Le poète fait allusion à sa propre difficulté à créer : E que dificuldade de falar! / Nem palavras nem códigos: apenas montanhas e montanhas e montanhas…« . Un point de vue très amer, mais cependant une voix d’espoir, même au milieu de cette dure et nouvelle réalité. Le rachat de l’homme, qui pour dépasser la douleur perd son âme, se fait par la force du poème, par le pouvoir de l’art. Seulement alors il pourra se rattacher à sa nature propre, seulement alors il pourra se donner une identité. C’est seulement en réussissant à créer, en profitant de sa création, que son individualité ne se perd pas : Pouco importa que dedos se desliguem / e não se escrevam cartas nem se façam / sinais da praia ao rubro couraçado. / Ele chegará, ele viaja o mundo… Ele caminhará nas avenidas, / entrará nas casas, abolirá os mortos. / Ele viaja sempre, esse navio, / essa rosa, esse canto, essa palavra.

On peut observer à travers ces poèmes de Carlos Drummond de Andrade toute la problématique de l’homme du XXe siècle et ses réactions à la modernité. D’un côté, il a a accès à tout, de l’autre, la mécanisation lui fait perdre le contact avec sa propre nature. Dans son oeuvre, on trouve l’individu divisé entre une vie proche de la nature, dans les régions éloignées des centres urbains, et la séduction exercée par ceux-ci. La ville massifie, paternalise, dépersonnalise, mais c’est quand même en elle que le poète crée toute son oeuvre. Paradoxalement, la poésie de la ville permet de fabriquer un nouveau langage, d’atteindre une nouvelle façon de faire de l’art. Pour parler de cette nouvelle réalité, il faut l’incorporer. Accompagner le rythme de l’histoire est une nécessité pour l’artiste, sous peine de ne pas parler de son temps, ne pas atteindre le réel, bref ne pas créer.

Dans le siècle qui vient de s’écouler, avec des avancées technologiques sans précédent, jamais l’homme n’a eu tant accès à l’information, la planète s’est réduite à un village. Toute cette charge d’information se reflète aujourd’hui dans les arts et crée une crise de la littérature et des autres formes d’expression par la banalisation de la parole. Cette crise, ressentie par Drummond, naît à la fin du XIXe siècle et rencontre son apogée à la fin du XXe.
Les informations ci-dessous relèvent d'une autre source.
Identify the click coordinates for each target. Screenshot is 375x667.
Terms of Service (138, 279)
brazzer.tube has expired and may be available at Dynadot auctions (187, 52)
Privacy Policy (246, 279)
Pour beaucoup, la nature, l’art et l’histoire apparaissent sur leur fin. Depuis que Drummond a écrit son oeuvre, jusqu’à aujourd’hui, cette crise s’est intensifiée et nous a conduit à une impasse. Actuellement, avec « la victoire » du capitalisme et de la société de consommation (alors que l’attentat à New York vient ouvrir un nouveau cycle historique), apparemment il n’y a plus rien à discuter. Du fait de l’énorme avance technologique, une machine de la dernière génération devient rapidement obsolète ; on ressent la nécessité de toujours posséder les derniers produits de la technique, ce qui conduit à une fièvre de consommation et un changement perpétuel. Ainsi l’individu contemporain perd sa capacité à retenir le passé, il a la sensation de n’être que dans le présent. On peut alors parler de fin de l’histoire, quoique on soit loin d’un modèle social auquel on pourrait et on devrait aspirer.
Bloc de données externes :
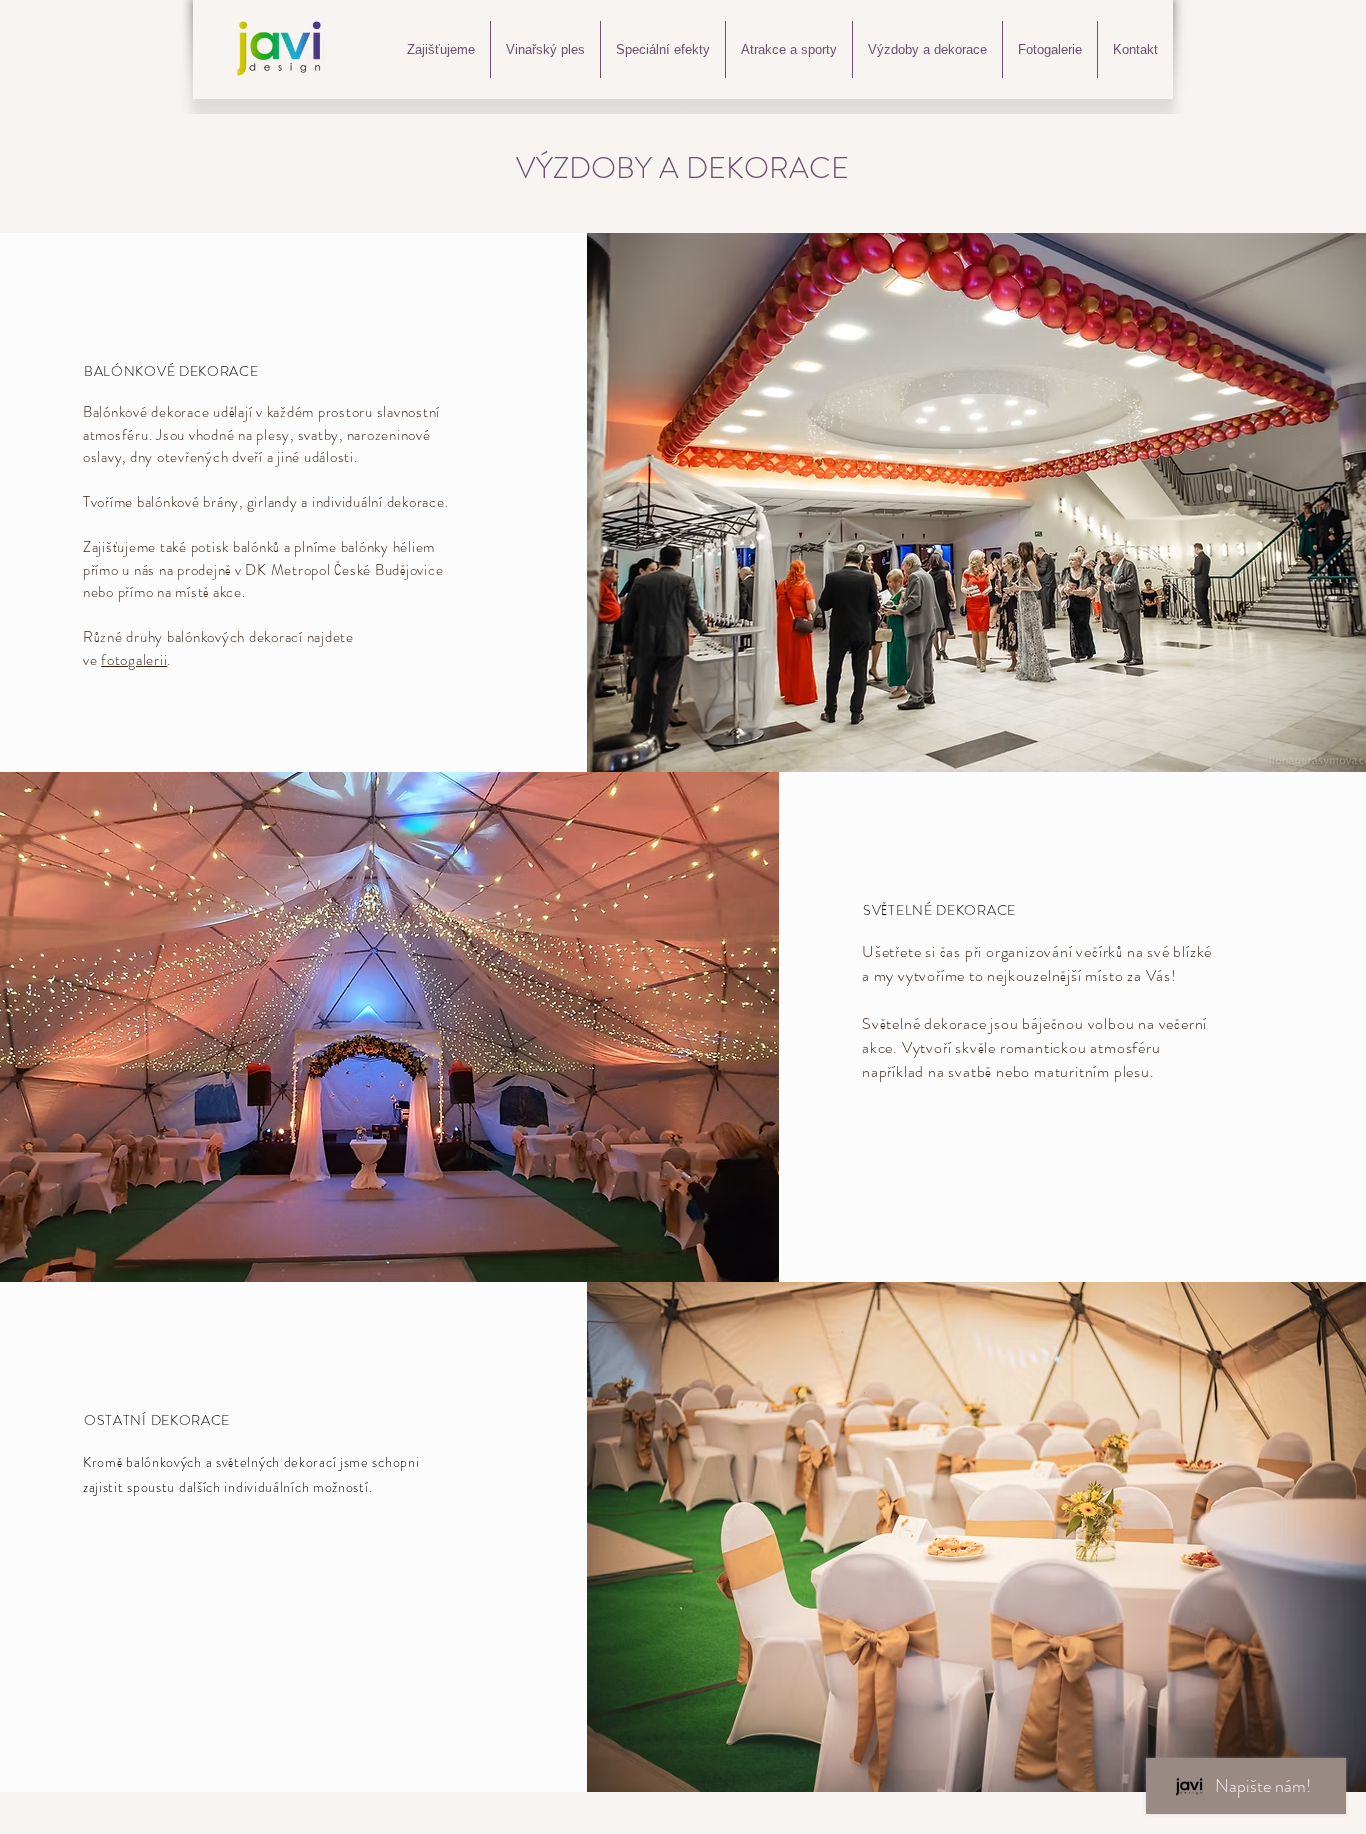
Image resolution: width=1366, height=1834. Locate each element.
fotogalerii (134, 660)
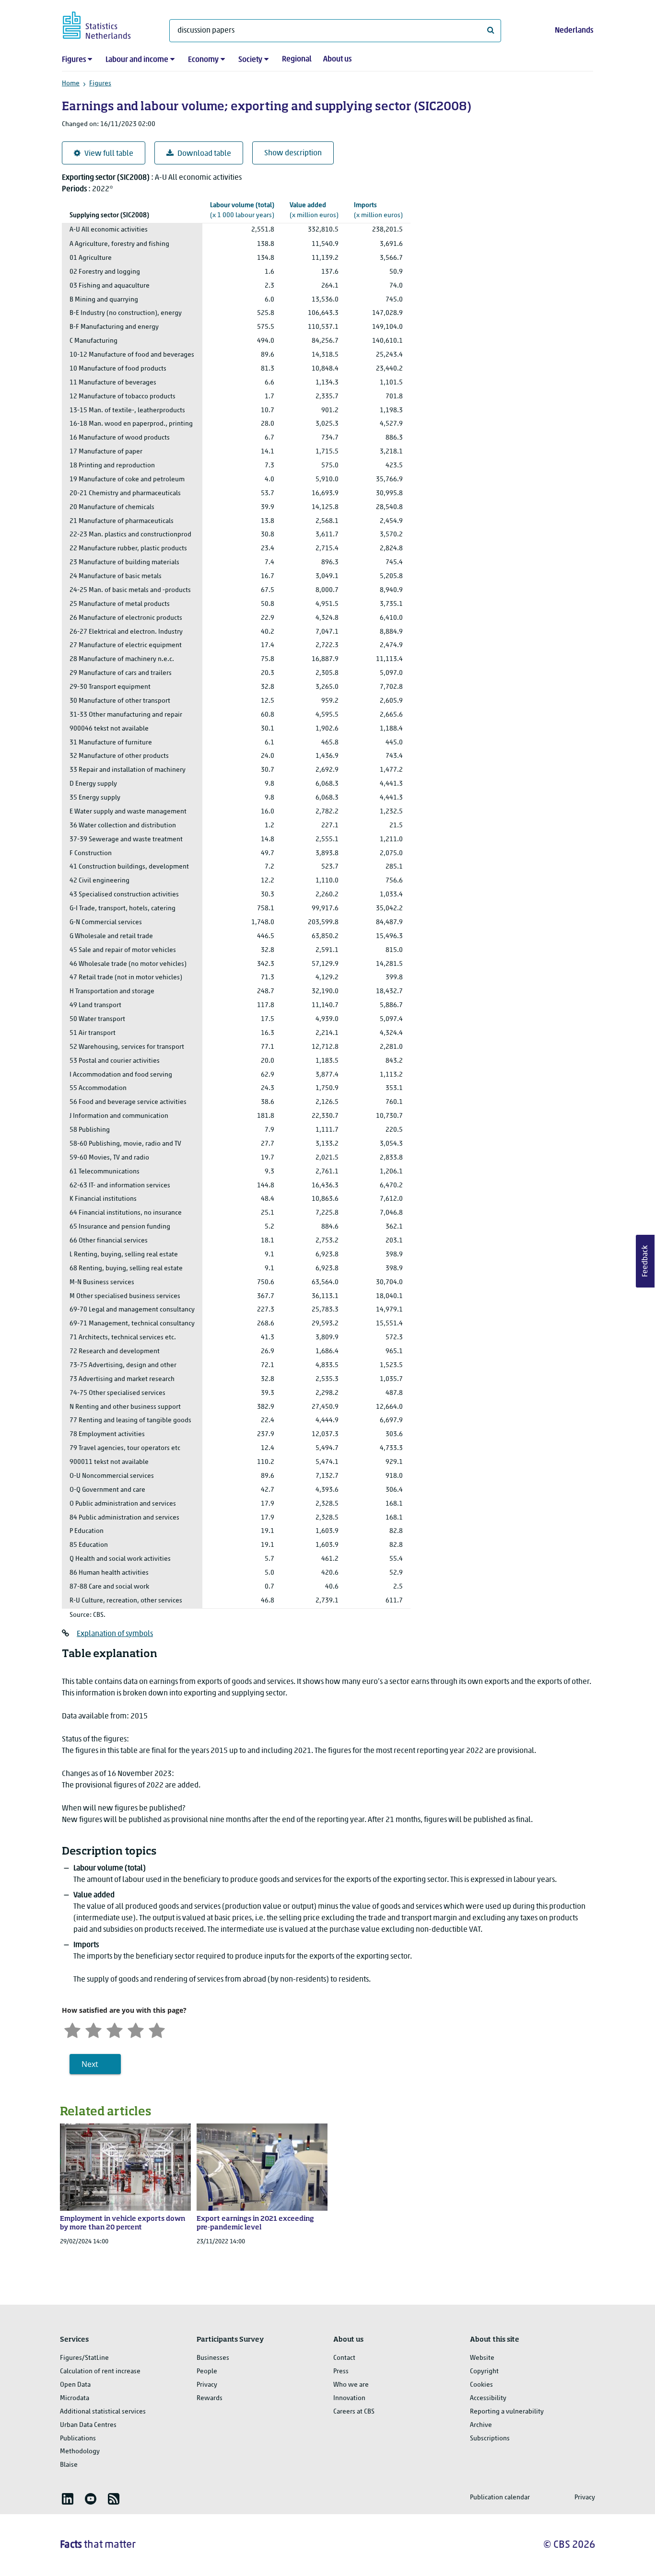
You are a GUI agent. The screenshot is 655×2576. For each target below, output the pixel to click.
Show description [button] (293, 153)
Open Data (75, 2385)
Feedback (645, 1261)
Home (71, 84)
A la différence des processus d’évolution de l’art dans le passé, où l’artiste s’appuyait sur l’histoire pour évoluer de façon rectiligne, l’art actuel, une fois perdue la notion du passé, n’a plus d’appui pour prendre son impulsion, il entre dans un mouvement en spirale, qui lui donne le sentiment d’un changement permanent, d’une éternelle nouveauté, d’un recommencement, mais sans jamais sortir de nulle part. Cherchant à se dépasser, le langage artistique est sous la menace de se détruire lui-même.
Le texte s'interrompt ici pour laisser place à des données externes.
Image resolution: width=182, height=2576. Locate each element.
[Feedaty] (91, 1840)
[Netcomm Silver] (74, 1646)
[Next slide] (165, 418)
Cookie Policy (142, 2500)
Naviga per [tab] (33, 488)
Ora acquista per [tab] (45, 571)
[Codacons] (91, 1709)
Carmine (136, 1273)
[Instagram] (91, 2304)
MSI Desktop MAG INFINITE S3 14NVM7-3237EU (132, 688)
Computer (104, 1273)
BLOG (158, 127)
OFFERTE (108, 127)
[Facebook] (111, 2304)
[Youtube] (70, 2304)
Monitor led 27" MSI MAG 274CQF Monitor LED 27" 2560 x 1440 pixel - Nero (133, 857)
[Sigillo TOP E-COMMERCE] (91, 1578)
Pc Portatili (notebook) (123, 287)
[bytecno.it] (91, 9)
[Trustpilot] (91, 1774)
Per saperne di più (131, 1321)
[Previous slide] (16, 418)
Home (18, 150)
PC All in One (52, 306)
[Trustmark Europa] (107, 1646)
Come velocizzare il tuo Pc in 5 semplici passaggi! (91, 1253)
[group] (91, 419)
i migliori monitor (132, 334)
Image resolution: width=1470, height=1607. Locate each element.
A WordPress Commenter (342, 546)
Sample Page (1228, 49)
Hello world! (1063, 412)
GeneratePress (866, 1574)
Voici donc les caractères de l’art actuel, qui sont pressentis de façon mélancolique dans la poésie de Drummond, où l’artiste perçoit la fin d’un cycle et reporte pour le futur le bonheur collectif.

Maria Argentina Húmia Dórrio, UTP (Universidade Tuiuti do Paraná, Curitiba – on retrouve ici la guerre du Paraguay, l’université doit son nom à la bataille de Tuiuti en 1866, ou de Tuyutí).